Aim of the exercise
Only the lines from the top of the data through the line containing "[TikTok] (48, 971)" should be duplicated, exactly as they appear.

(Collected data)
⟨
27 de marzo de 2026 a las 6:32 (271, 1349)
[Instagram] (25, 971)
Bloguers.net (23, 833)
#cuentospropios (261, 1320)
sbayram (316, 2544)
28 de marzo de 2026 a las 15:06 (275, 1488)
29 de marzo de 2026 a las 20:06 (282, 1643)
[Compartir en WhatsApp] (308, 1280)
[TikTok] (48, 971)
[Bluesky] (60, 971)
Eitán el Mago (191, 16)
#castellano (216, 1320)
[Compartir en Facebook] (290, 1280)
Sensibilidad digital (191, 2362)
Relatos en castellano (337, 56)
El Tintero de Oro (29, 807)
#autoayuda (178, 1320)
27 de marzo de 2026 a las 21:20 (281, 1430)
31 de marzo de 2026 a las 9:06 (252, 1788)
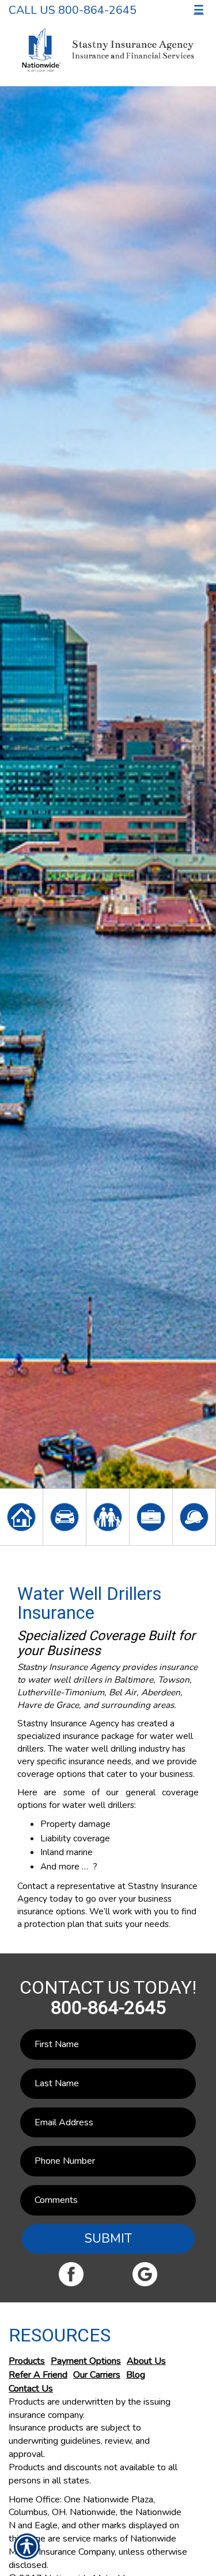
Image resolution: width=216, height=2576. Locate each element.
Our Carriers (96, 2374)
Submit (108, 2238)
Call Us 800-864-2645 (73, 10)
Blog (135, 2374)
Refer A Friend (38, 2374)
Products (27, 2361)
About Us (146, 2361)
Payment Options (86, 2361)
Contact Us (31, 2388)
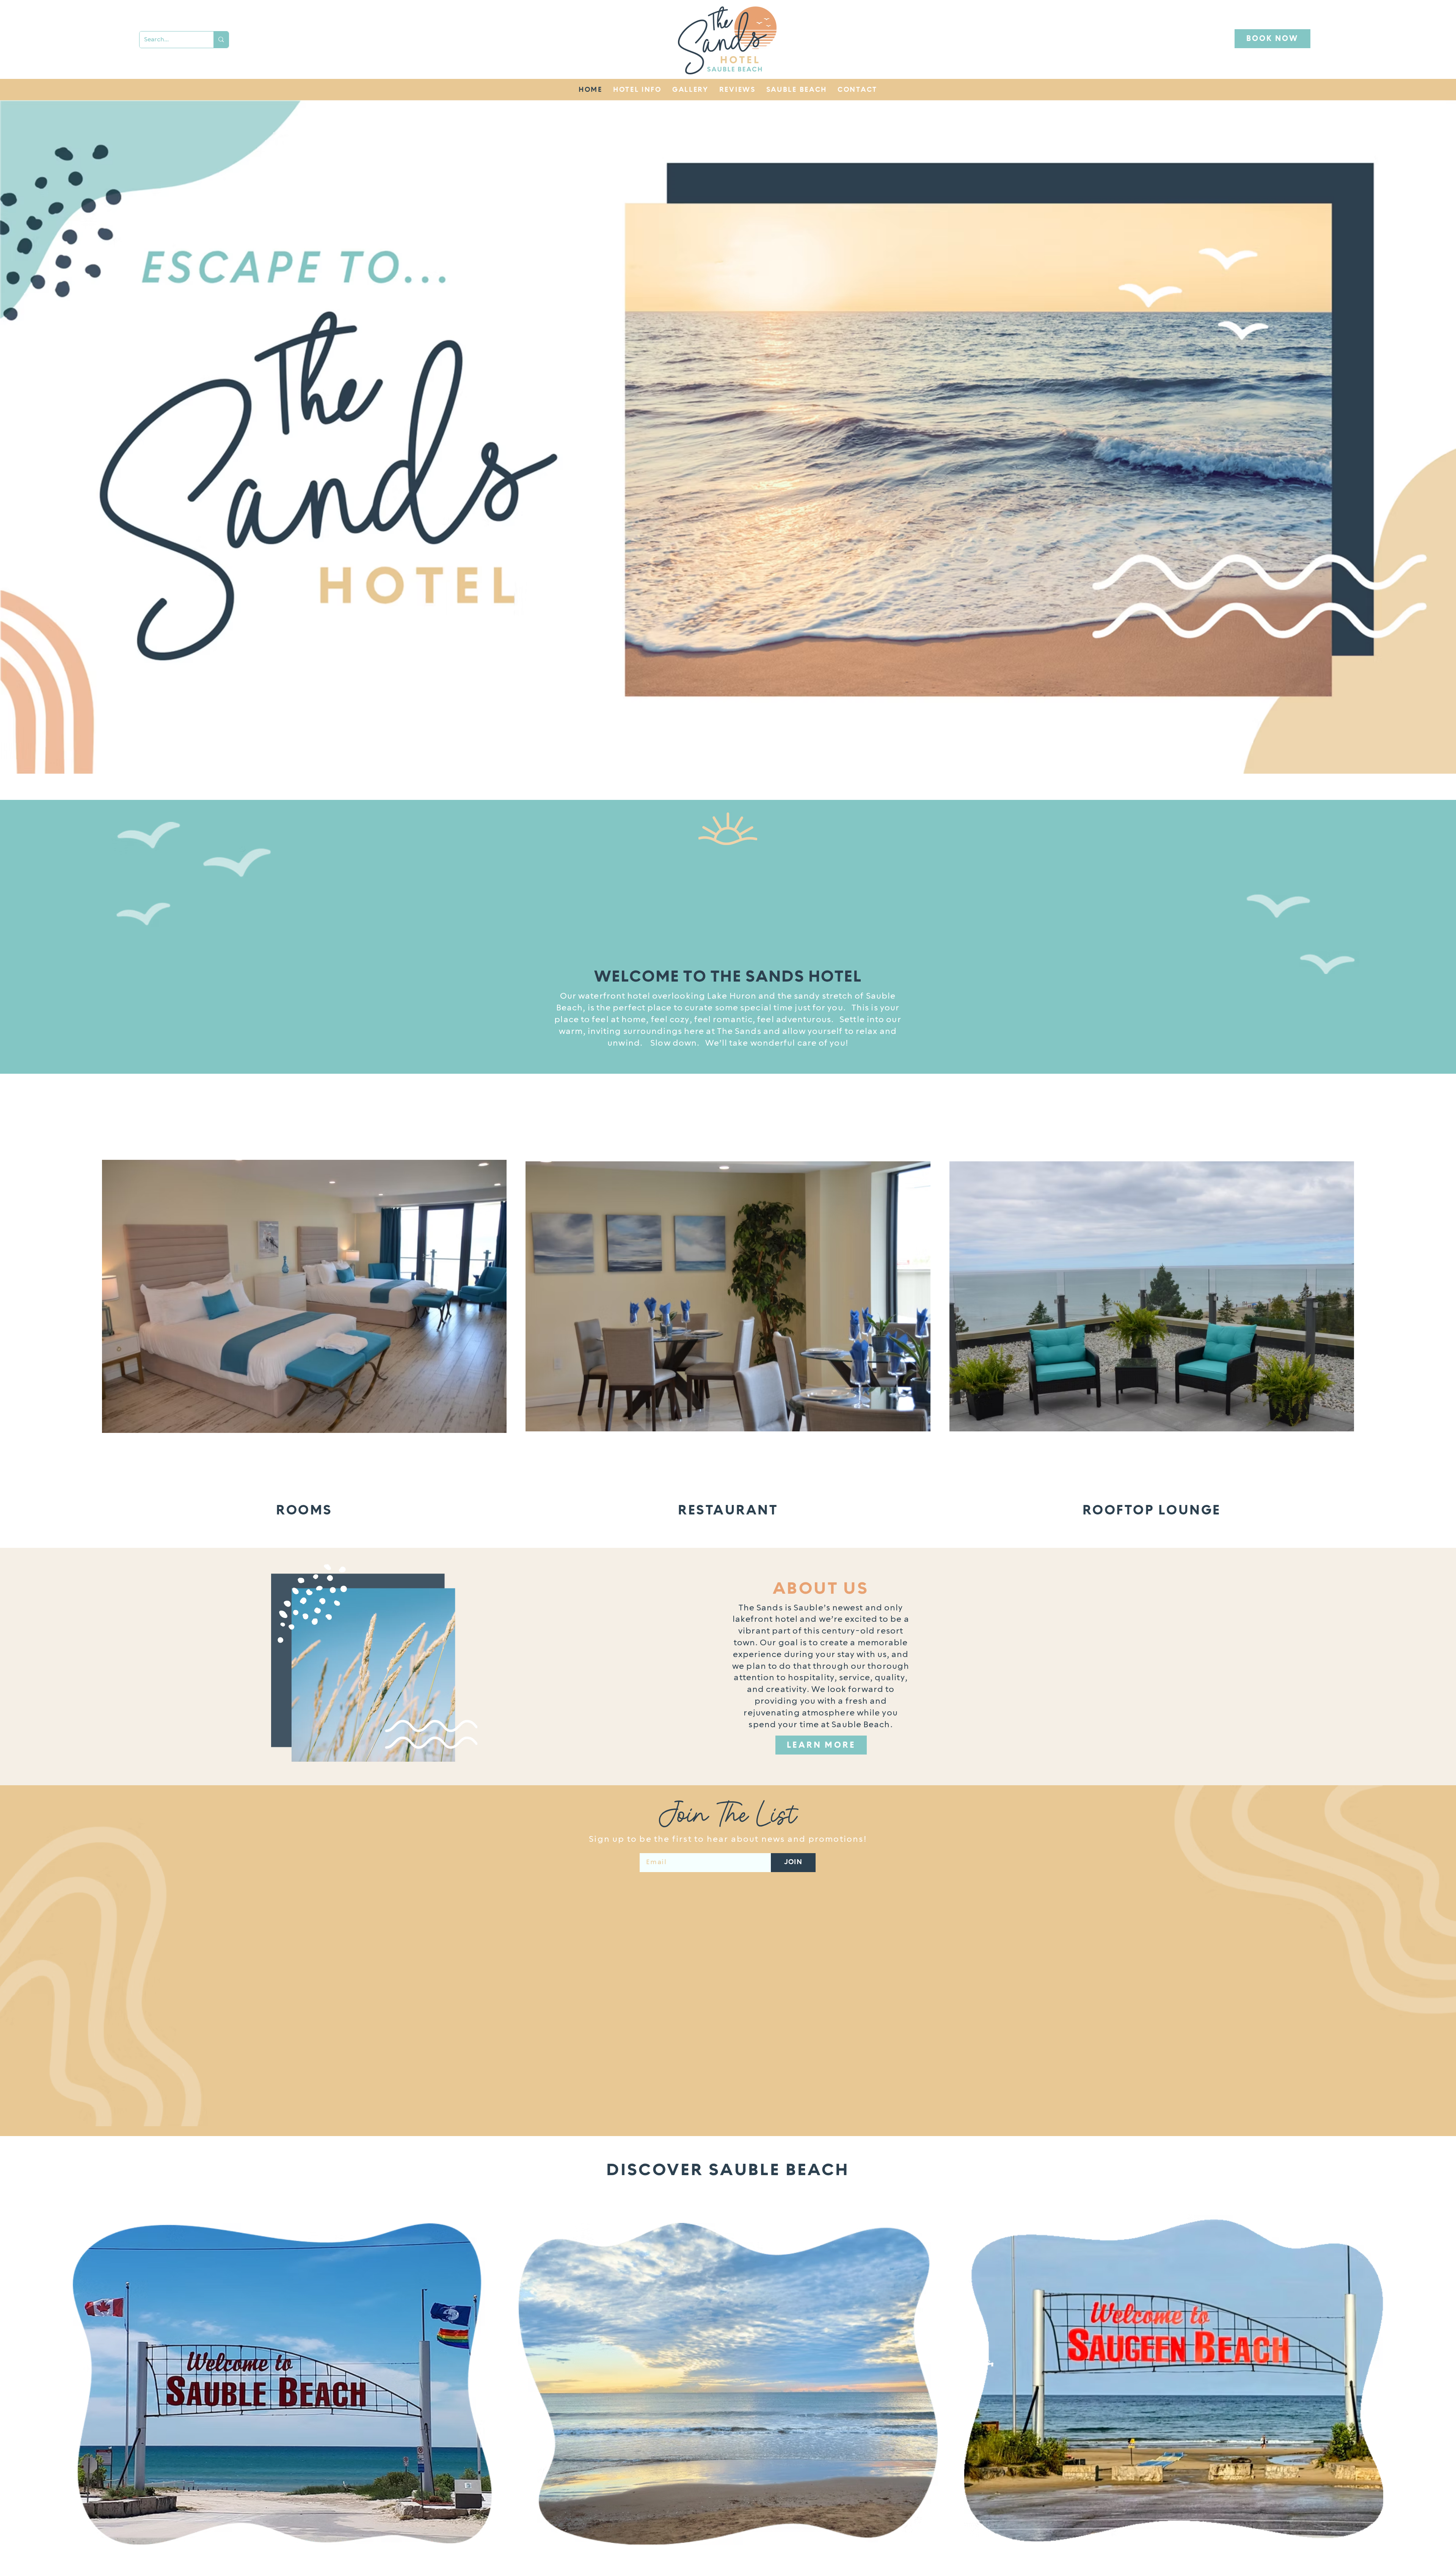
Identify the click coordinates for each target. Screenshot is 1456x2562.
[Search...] (220, 39)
⟩
Output below
27 de marzo de 2026 a las 6:32 (271, 1349)
[Instagram] (25, 971)
Bloguers.net (23, 833)
#cuentospropios (261, 1320)
sbayram (316, 2544)
28 de marzo de 2026 a las 15:06 (275, 1488)
29 de marzo de 2026 a las 20:06 (282, 1643)
[Compartir en WhatsApp] (308, 1280)
[TikTok] (48, 971)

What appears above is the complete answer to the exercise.